P - Em relação ao rito de tramitação dos processos...

R- Exatamente. Por isso temos duas discussões muito importantes. Em relação ao Código do Processo Civil já há um projeto, de uma comissão de juristas designada pelo presidente do Senado, que está em tramitação. É uma proposta inovadora, que diminui ritos sem prejudicar o amplo direito de defesa e os recursos inerentes. E há uma comissão de juristas que discutiu o Código de Processo Penal para fazer uma revisão. Isso também está chegando ao Senado.

P- O senhor tem defendido a liberdade de imprensa. Qual o papel dela no processo eleitoral?

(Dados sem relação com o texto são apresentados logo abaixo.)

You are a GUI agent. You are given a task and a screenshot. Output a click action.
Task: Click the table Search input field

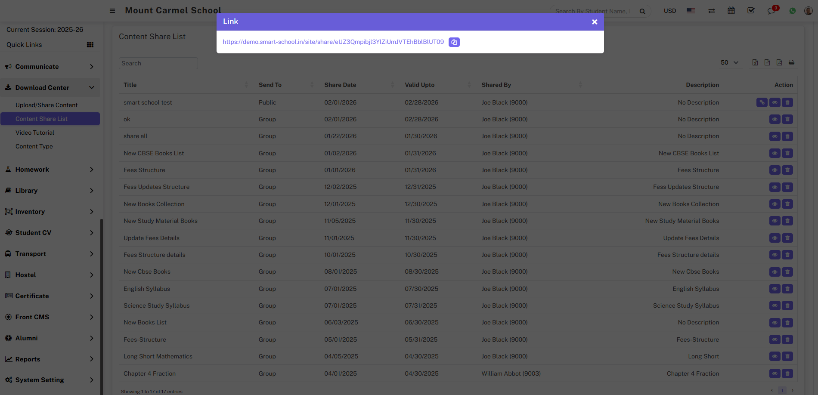[158, 63]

R- A liberdade de imprensa e a liberdade de expressão são o coração da democracia. Não podemos falar em democracia sem imprensa livre. É fundamental que nos, advogados, e a sociedade civil firmemos essa aliança. Essa aliança estabelece hoje o quarto poder da República. Esse é um poder que não podemos abrir mão. Graças à atuação da imprensa e da sociedade civil organizada, o poder público pensa duas vezes antes de cometer arbitrariedades e irregularidades. Nós não podemos abrir mão dessa liberdade e, aqui no Paraná, mostramos preocupação com o ataque que vem sendo feito à imprensa paranaense [na semana passada, a sede da RPC TV foi alvo de um atentado a bomba e a OAB emitiu uma nota de repúdio]. A Ordem está ao lado da imprensa do Paraná, no sentido de defender essa liberdade.